Witam
Do tej pory nie miałem żadnych problemów z instalacją co, praktycznie nie wymagała odpowietrzania - zachciało mi się zamienić elektryczny podgrzewacz na bojler ogrzewany piecem (100l firmy Galmet) - fachowcy przyjechali (firma z Opola) i po kilku godzinach wszystko ładnie podłączone - stwierdzili, ze wszystko jest poprawnie zrobione, wzieli pieniazki i nie czekajac na uruchomienie instalacji pojechali.

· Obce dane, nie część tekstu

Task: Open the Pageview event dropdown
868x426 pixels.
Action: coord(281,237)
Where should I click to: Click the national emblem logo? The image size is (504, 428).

Pierwsze uruchomienie - piec sie grzeje, woda do grzejnikow nie idzie - poodpowietrzałem grzejniki po napuszczeniu wody i po jakims czasie woda ruszyla do grzejnikow. Na drugi dzien znowu odpalilem piec - wszystko było ok do momentu (moze to zbieznosc?) az woda w bojlerze nagrzała sie do 70 stopni, nagle woda przestala isc do grzejnikow - trz wygaszam piec, odleje wode, napuszcze i powoli sprobuje uruchomic instalacje - co moze byc powodem w/w problemow? Prawdopodobnie sie zapowietrza (?) - ale wczesniej nie miało to miejsca, problem zaczał sie po dolaczeniu do niej bojlera, instalacja jest miedziana (cienkie rury) z pompką.